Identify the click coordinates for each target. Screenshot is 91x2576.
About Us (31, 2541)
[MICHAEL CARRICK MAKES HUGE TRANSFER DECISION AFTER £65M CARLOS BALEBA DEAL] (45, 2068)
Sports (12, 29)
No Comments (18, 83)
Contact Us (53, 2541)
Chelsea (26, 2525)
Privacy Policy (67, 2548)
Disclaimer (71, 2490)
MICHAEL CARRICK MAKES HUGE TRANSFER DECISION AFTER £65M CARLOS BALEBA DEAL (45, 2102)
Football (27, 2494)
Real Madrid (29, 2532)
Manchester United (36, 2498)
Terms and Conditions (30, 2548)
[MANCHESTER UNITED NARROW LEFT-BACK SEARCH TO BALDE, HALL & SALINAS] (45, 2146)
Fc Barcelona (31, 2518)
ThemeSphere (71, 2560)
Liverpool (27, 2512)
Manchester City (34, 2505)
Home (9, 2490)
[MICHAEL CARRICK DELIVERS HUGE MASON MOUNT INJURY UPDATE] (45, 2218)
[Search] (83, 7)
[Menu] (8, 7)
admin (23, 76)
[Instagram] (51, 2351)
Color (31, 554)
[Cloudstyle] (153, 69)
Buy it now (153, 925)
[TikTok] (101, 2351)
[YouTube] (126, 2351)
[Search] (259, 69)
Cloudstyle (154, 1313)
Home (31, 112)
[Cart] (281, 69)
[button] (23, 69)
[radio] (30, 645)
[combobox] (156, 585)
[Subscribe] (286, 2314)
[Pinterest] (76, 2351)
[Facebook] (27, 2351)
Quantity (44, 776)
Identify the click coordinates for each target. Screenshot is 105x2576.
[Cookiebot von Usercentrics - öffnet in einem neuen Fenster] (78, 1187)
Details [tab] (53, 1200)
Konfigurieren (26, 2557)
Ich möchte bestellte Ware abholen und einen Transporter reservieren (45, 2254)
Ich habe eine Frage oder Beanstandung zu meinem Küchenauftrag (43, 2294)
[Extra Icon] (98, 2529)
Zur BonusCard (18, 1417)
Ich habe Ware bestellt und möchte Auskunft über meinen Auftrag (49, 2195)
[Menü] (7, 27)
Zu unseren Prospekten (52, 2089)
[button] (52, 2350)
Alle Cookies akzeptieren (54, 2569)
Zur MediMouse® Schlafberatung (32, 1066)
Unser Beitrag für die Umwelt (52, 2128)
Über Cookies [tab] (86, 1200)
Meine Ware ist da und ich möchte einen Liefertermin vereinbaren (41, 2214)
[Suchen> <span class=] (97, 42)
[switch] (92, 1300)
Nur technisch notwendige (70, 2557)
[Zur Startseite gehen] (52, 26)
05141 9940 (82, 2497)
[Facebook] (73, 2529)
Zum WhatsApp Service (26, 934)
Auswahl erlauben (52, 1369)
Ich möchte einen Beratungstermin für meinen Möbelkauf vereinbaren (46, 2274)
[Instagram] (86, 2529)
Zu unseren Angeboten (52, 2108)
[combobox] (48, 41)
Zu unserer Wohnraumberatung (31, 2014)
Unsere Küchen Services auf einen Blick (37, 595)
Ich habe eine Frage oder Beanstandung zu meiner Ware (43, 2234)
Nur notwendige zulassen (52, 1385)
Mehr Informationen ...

What you will do
Each record above should be repeated exactly as it appears.

Exercise output
Identify the click coordinates for each target. Screenshot is 91x2576.
About Us (31, 2541)
[MICHAEL CARRICK MAKES HUGE TRANSFER DECISION AFTER £65M CARLOS BALEBA DEAL] (45, 2068)
Sports (12, 29)
No Comments (18, 83)
Contact Us (53, 2541)
Chelsea (26, 2525)
Privacy Policy (67, 2548)
Disclaimer (71, 2490)
MICHAEL CARRICK MAKES HUGE TRANSFER DECISION AFTER £65M CARLOS BALEBA DEAL (45, 2102)
Football (27, 2494)
Real Madrid (29, 2532)
Manchester United (36, 2498)
Terms and Conditions (30, 2548)
[MANCHESTER UNITED NARROW LEFT-BACK SEARCH TO BALDE, HALL & SALINAS] (45, 2146)
Fc Barcelona (31, 2518)
ThemeSphere (71, 2560)
Liverpool (27, 2512)
Manchester City (34, 2505)
Home (9, 2490)
[MICHAEL CARRICK DELIVERS HUGE MASON MOUNT INJURY UPDATE] (45, 2218)
[Search] (83, 7)
[Menu] (8, 7)
admin (23, 76)
[Instagram] (51, 2351)
Color (31, 554)
[Cloudstyle] (153, 69)
Buy it now (153, 925)
[TikTok] (101, 2351)
[YouTube] (126, 2351)
[Search] (259, 69)
Cloudstyle (154, 1313)
Home (31, 112)
[Cart] (281, 69)
[button] (23, 69)
[radio] (30, 645)
[combobox] (156, 585)
[Subscribe] (286, 2314)
[Pinterest] (76, 2351)
[Facebook] (27, 2351)
Quantity (44, 776)
Identify the click coordinates for each target. Screenshot is 105x2576.
[Cookiebot von Usercentrics - öffnet in einem neuen Fenster] (78, 1187)
Details [tab] (53, 1200)
Konfigurieren (26, 2557)
Ich möchte bestellte Ware abholen und einen Transporter reservieren (45, 2254)
Ich habe eine Frage oder Beanstandung zu meinem Küchenauftrag (43, 2294)
[Extra Icon] (98, 2529)
Zur BonusCard (18, 1417)
Ich habe Ware bestellt und möchte Auskunft über meinen Auftrag (49, 2195)
[Menü] (7, 27)
Zu unseren Prospekten (52, 2089)
[button] (52, 2350)
Alle Cookies akzeptieren (54, 2569)
Zur MediMouse® Schlafberatung (32, 1066)
Unser Beitrag für die Umwelt (52, 2128)
Über Cookies [tab] (86, 1200)
Meine Ware ist da und ich möchte einen Liefertermin vereinbaren (41, 2214)
[Suchen> <span class=] (97, 42)
[switch] (92, 1300)
Nur technisch notwendige (70, 2557)
[Zur Startseite gehen] (52, 26)
05141 9940 (82, 2497)
[Facebook] (73, 2529)
Zum WhatsApp Service (26, 934)
Auswahl erlauben (52, 1369)
Ich möchte einen Beratungstermin für meinen Möbelkauf vereinbaren (46, 2274)
[Instagram] (86, 2529)
Zu unseren Angeboten (52, 2108)
[combobox] (48, 41)
Zu unserer Wohnraumberatung (31, 2014)
Unsere Küchen Services auf einen Blick (37, 595)
Ich habe eine Frage oder Beanstandung zu meiner Ware (43, 2234)
Nur notwendige zulassen (52, 1385)
Mehr Informationen ...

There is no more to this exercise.